> [Exercise task]
Please rewrite the report text starting at the words "Anjali Bean" and ending after "depends on it.", putting "drastically" in place of "dramatically".

> [Text to read]

Water Resources Professional Project Reports

Authors

Anjali Bean

Document Type

Article

Publication Date

8-2018

Abstract

The construction of El Vado dam on the Rio Chama in 1935 dramatically changed the natural flow of the river, reducing spring runoff and summer scouring floods in favor of providing a constant water supply to downstream users. The San Juan-Chama Project, a trans-basin water diversion built as part of the Colorado River Compact, also significantly increased water flow in the river, a unique situation in the state of New Mexico. This increase in management of the river for human benefit has permanently altered the natural hydrograph of the river and the ecology and geomorphology of the system that depends on it.

The Rio Chama Flow Project (Flow Project) has worked since 2010 to explore the possibility of adaptively managing the flow out of El Vado dam to maximize river and riparian health while still meeting current user needs for agriculture, drinking water, recreation, and hydropower. The Flow Project currently encompasses three distinct groups coordinated by Rio Grande Restoration: the science advisory team, Rio Grande basin water and land management agencies, and stakeholder groups. By allowing all three groups a space at the table, collaborative decisions can be made about what the needs of the river are, how they match up with broader community opinions, and how water can be physically released to meet both needs concurrently.

The Flow Project has focused primarily on stakeholder engagement and technical studies led by a science advisory team. Technical efforts have included organizing and conducting baseline studies and models to propose basic flow hypotheses, and initial monitoring of several experimental releases to test them. Given very limited funding, the Flow Project has been quite successful in gathering the appropriate stakeholders and negotiating ongoing releases for the benefit of the river channel and aquatic species that depend on it.

> [Record excerpts]
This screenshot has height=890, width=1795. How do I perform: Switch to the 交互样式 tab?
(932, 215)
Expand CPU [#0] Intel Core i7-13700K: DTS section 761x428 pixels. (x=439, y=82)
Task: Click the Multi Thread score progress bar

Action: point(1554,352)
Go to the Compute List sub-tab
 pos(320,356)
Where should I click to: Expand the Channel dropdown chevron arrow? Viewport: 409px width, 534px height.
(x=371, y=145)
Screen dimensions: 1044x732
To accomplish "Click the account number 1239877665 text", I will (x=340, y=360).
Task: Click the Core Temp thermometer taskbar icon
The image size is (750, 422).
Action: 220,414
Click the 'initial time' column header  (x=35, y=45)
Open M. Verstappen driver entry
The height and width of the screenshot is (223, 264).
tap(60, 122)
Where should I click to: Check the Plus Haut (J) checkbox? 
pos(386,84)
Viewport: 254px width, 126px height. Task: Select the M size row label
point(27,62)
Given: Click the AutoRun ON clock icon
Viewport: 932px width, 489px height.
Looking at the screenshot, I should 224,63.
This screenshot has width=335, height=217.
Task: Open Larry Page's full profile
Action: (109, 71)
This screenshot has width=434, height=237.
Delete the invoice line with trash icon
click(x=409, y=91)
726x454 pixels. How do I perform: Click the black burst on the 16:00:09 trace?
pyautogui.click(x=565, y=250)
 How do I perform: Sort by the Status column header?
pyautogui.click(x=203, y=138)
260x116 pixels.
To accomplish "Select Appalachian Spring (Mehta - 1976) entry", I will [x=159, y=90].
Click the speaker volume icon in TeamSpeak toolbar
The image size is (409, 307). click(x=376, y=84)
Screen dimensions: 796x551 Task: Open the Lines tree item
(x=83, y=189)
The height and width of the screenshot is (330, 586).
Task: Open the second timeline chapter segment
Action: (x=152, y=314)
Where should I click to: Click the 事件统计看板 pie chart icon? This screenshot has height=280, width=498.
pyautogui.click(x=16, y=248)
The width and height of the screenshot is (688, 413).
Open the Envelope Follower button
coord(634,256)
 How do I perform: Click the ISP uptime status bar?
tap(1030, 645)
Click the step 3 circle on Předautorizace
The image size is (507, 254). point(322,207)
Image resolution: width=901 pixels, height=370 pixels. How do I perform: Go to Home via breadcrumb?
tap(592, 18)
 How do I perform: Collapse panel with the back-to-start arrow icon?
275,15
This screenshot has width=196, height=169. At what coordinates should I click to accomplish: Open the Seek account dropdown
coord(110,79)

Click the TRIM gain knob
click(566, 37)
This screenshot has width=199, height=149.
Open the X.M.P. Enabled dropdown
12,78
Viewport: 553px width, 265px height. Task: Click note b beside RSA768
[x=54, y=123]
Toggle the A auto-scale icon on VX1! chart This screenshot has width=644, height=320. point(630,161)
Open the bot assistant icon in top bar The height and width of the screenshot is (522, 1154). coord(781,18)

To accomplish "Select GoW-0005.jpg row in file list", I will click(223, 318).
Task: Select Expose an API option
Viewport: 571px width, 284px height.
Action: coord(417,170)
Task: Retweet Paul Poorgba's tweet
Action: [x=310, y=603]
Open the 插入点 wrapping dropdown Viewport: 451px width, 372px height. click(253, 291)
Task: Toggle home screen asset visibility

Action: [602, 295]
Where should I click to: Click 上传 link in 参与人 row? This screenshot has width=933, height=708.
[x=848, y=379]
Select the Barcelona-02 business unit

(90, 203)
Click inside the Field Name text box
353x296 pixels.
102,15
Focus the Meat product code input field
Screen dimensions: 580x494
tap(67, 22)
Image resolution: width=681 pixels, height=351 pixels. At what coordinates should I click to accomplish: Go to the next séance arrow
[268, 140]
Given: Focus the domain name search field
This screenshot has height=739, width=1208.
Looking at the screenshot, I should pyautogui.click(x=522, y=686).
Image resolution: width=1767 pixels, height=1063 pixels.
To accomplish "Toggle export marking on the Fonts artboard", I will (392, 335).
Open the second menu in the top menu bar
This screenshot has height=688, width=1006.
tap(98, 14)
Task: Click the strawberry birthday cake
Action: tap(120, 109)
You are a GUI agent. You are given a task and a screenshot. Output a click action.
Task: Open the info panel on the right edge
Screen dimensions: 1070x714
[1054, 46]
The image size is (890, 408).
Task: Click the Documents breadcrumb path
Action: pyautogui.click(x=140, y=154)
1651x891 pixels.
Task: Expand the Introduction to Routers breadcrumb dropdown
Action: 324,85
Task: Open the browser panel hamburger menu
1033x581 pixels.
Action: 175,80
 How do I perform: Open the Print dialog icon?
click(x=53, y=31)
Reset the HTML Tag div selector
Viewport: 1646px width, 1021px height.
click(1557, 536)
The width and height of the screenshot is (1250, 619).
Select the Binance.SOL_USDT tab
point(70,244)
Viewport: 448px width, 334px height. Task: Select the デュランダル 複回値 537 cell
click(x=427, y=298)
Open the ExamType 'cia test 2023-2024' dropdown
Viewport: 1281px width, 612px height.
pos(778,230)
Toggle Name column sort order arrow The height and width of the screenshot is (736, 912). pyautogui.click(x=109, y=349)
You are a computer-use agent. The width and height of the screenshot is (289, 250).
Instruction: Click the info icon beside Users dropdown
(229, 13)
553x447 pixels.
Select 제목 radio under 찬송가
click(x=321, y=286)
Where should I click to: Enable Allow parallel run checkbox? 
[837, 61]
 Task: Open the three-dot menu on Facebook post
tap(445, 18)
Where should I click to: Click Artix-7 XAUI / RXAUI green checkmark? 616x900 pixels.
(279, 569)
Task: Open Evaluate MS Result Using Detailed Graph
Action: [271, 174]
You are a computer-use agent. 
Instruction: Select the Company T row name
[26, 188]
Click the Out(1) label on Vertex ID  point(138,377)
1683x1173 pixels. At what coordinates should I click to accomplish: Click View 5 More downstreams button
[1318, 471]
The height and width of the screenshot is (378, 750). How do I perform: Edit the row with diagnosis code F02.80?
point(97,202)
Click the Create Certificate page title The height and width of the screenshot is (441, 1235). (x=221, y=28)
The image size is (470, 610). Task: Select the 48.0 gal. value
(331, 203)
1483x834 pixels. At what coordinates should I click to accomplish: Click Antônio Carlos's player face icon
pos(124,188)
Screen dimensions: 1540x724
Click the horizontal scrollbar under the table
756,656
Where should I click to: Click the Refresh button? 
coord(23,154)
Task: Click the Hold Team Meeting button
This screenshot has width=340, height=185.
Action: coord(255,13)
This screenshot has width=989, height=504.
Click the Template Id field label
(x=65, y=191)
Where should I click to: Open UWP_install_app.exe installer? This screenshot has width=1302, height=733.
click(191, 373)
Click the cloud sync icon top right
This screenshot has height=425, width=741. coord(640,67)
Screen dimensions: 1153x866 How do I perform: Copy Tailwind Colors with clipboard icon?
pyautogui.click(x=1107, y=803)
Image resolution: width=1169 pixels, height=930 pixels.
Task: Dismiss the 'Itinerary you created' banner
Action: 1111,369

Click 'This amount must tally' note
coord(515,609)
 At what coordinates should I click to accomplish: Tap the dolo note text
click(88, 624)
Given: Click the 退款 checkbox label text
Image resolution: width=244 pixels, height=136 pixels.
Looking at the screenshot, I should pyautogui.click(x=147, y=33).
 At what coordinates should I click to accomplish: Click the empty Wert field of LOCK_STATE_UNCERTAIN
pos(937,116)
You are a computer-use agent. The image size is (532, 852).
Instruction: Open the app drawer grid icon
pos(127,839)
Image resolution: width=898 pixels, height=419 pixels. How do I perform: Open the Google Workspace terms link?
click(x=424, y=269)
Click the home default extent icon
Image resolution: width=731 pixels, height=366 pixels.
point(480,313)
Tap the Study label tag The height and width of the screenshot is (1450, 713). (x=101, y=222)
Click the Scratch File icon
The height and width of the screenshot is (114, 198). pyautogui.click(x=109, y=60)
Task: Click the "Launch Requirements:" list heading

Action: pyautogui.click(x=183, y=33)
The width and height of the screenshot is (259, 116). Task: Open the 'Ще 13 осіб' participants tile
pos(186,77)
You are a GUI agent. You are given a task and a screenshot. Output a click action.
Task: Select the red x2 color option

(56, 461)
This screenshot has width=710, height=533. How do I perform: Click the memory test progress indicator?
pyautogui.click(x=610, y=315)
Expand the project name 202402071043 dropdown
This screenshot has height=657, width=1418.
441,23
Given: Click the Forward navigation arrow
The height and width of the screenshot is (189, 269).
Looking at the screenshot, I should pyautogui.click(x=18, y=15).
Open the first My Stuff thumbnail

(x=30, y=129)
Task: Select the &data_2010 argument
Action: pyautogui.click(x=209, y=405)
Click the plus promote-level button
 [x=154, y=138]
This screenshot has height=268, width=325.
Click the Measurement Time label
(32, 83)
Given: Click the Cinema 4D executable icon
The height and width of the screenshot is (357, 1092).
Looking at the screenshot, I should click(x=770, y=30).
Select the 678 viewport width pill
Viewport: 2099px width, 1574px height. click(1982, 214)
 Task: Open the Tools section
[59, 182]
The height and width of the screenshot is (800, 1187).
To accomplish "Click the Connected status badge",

> [Complete output]
Anjali Bean

Document Type

Article

Publication Date

8-2018

Abstract

The construction of El Vado dam on the Rio Chama in 1935 drastically changed the natural flow of the river, reducing spring runoff and summer scouring floods in favor of providing a constant water supply to downstream users. The San Juan-Chama Project, a trans-basin water diversion built as part of the Colorado River Compact, also significantly increased water flow in the river, a unique situation in the state of New Mexico. This increase in management of the river for human benefit has permanently altered the natural hydrograph of the river and the ecology and geomorphology of the system that depends on it.